Joannes Vermorel: Seasonality is difficult to get right. Let’s review the challenges. The first challenge is that most products are short-lived on the market. The average lifetime of an FMCG product is something between three and five years. This means if you’re selling products that on average last three years on the market, it means that half of your products have only one and a half years of existence. You even have one third of your products that have less than a year. So if you want to have a naive seasonal model, a statistical model where you say the sales that I’m going to do for next Christmas are going to be similar to what I did for the previous Christmas, well, it turns out that for one third of your products, there wasn’t a last Christmas. You don’t have any reference. So, the first challenge is that because you have product novelty in the market, you end up with a significant portion of your catalog that doesn’t have a year’s existence. Let’s say, for example, for car parts, which tend to have a longer lifespan of about six years, even then, one sixth of your product don’t even have a year of sales. So, you will not be able to apply this nice seasonality to a sizable portion of your catalog. That’s one of the problems we face with seasonality.

Kieran Chandler: What are some of the other problems that we face with seasonality?

Joannes Vermorel: Another problem is that seasonality is not necessarily exactly the same from one year to another. Yes, Christmas is on the 25th of December every year, but if you go from one year to another, the Christmas season, from a merchant’s perspective.

Kieran Chandler: One year, it started to get very cold as early as October, leading people to begin their winter shopping earlier in the season. Conversely, sometimes temperatures remained mild for longer, so people started buying later. Sometimes, even the political climate affects shopping habits. For example, if people are very worried about the future, they might decide to postpone Christmas purchases until the last minute. These are just some of the factors that can cause what we typically refer to as time distortion. You still have the Christmas peak, for instance, but the start of the Christmas season might vary by a few weeks from one year to the next. This kind of distortion can occur with all seasonal patterns.
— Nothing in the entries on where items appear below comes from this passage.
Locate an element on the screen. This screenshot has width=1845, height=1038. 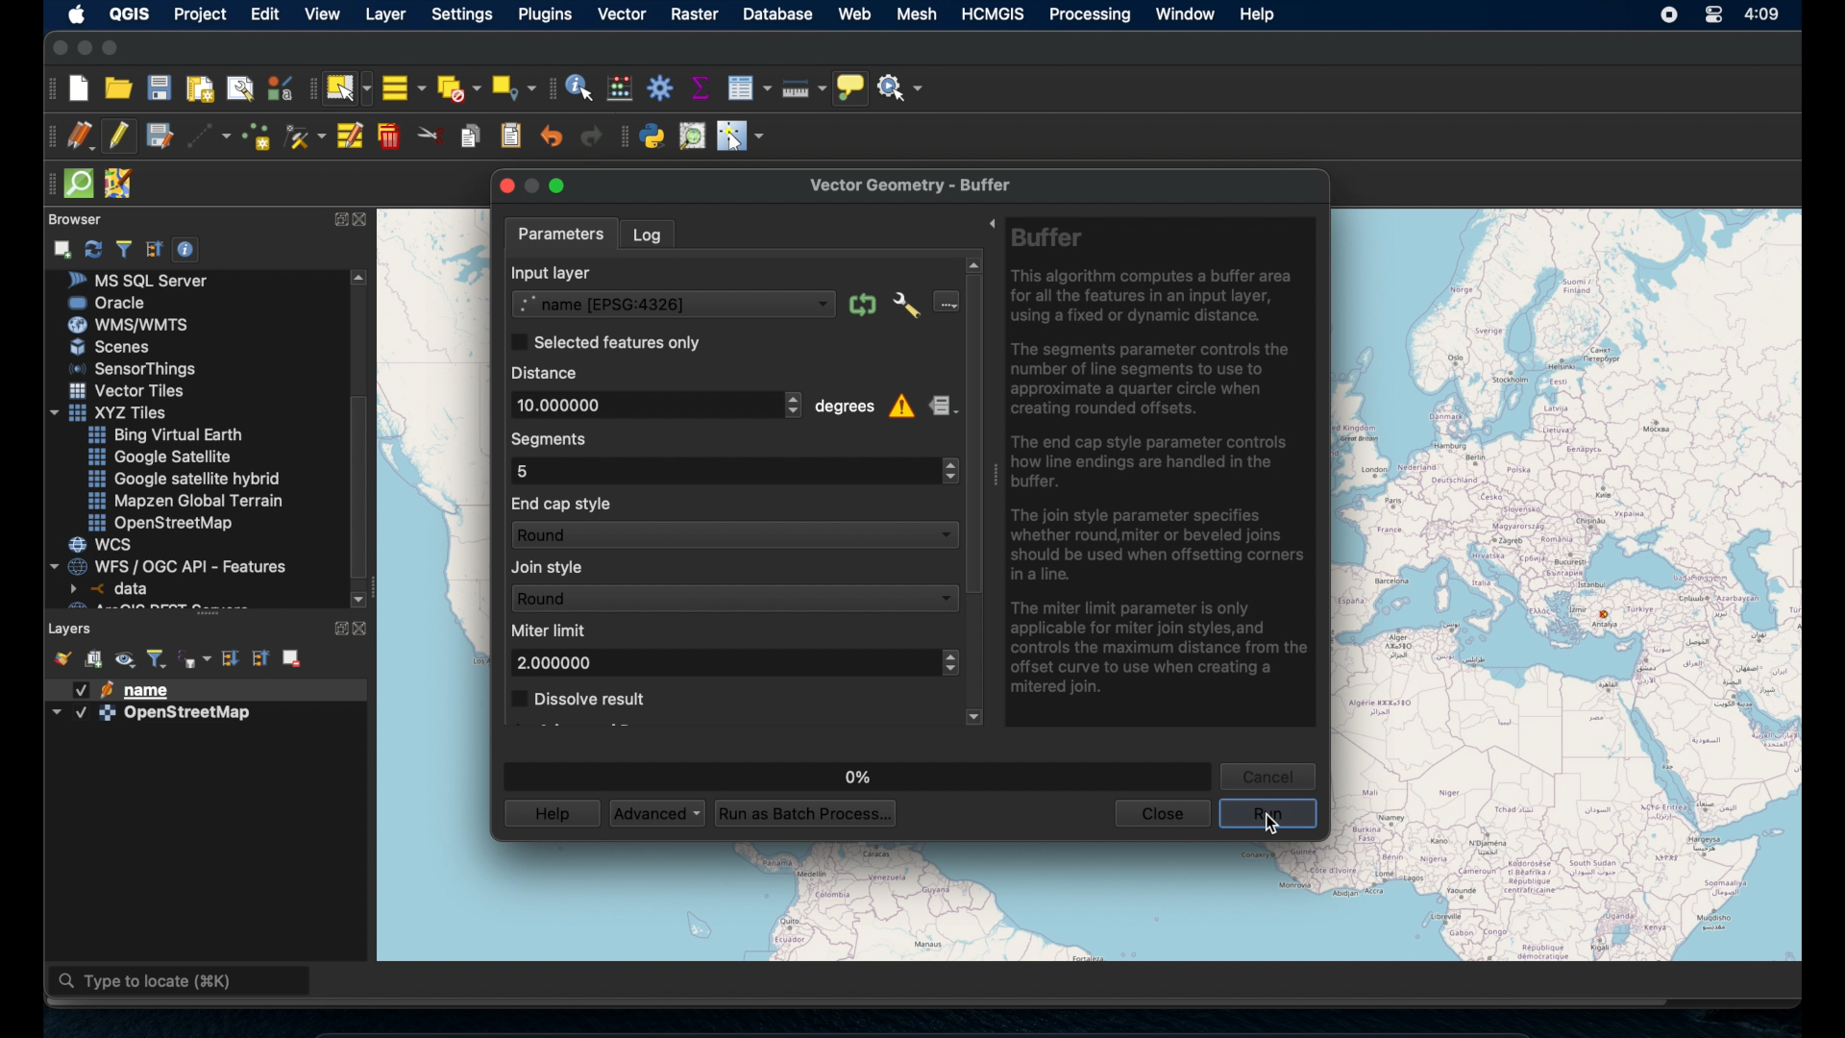
advanced options is located at coordinates (906, 306).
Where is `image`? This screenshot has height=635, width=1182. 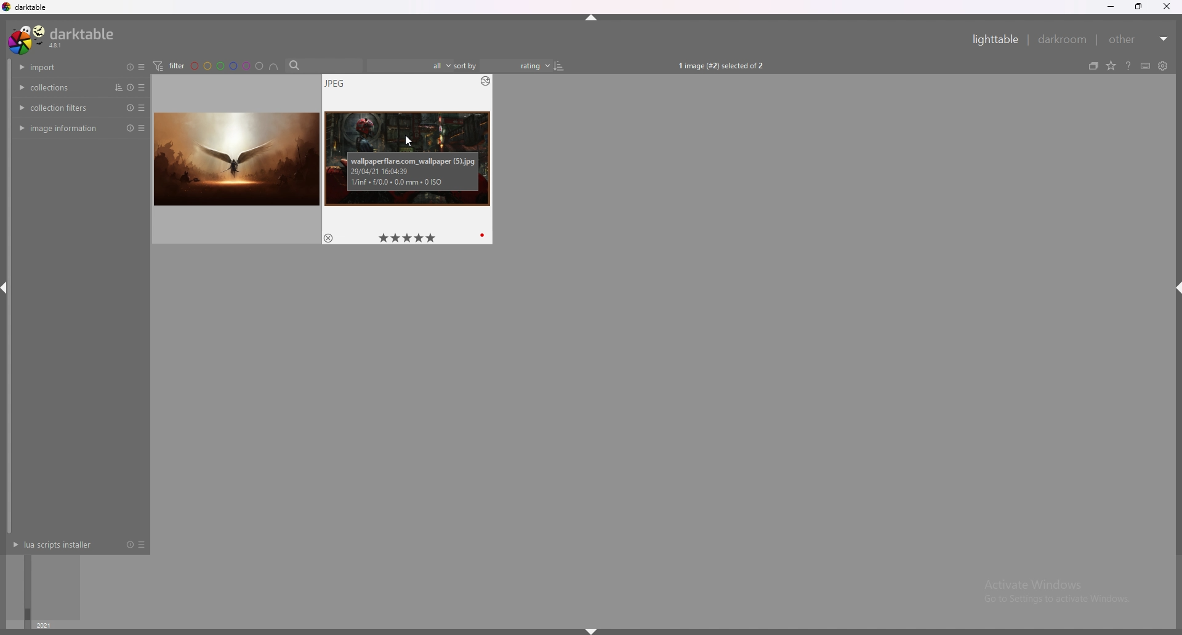 image is located at coordinates (236, 159).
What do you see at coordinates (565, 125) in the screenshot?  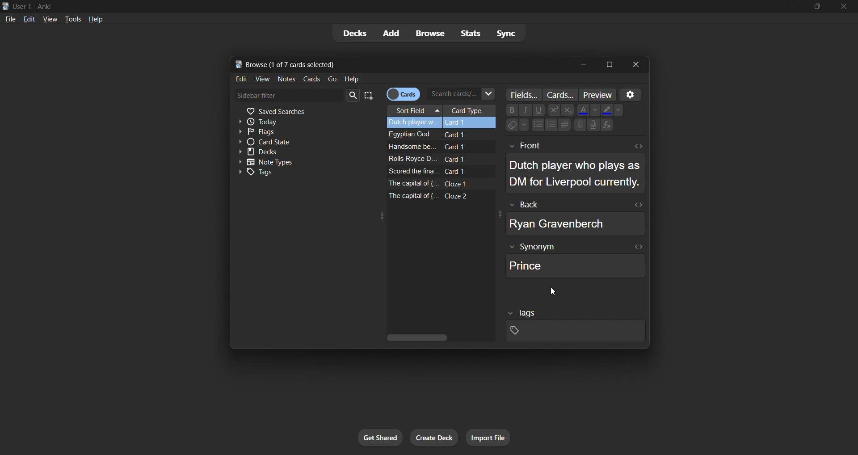 I see `Alignments` at bounding box center [565, 125].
Would you agree?

Joannes Vermorel: Absolutely, and that’s probably the second class of problems. The third class is that your seasonality is unfortunately affected by other patterns. What if, for example, last year in September you had a massive promotion that you’re not repeating this year? You shouldn’t confuse the impact of that promotion with seasonality. You need to disentangle seasonality from other patterns. And all these changes combined make seasonality much more elusive than if you were just dealing with a naive situation where you have pure seasonality for a product that is long-lived, stable, and everything works smoothly.
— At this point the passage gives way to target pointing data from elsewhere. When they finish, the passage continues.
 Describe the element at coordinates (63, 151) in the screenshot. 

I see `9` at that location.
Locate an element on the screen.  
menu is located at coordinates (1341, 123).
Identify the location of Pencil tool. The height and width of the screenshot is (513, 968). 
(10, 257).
Kieran Chandler: Let’s talk about overcoming some of these problems then. If you don’t have historical data for, say, a third of your catalog, can you actually use seasonality in forecasting for those products?

Joannes Vermorel: Yes, but you need to start looking at your products as a collection instead of examining products one by one. What I mean is, let’s say you have winter boots. There will likely be a shared seasonal pattern for all those products. You can reasonably assume that shared seasonality exists. So if you can identify this shared seasonality, it doesn’t matter if you’re selling different winter boots this year compared to last year. You could say, “I know that for winter boots in aggregate, I have this pattern.” Thus, when I introduce a new product to the market, for which I have zero sales history, I can apply a seasonal pattern from day one. I can recycle something that was based on an aggregate for all the winter boots. The key insight is to look at the breadth of products instead of the depth of history.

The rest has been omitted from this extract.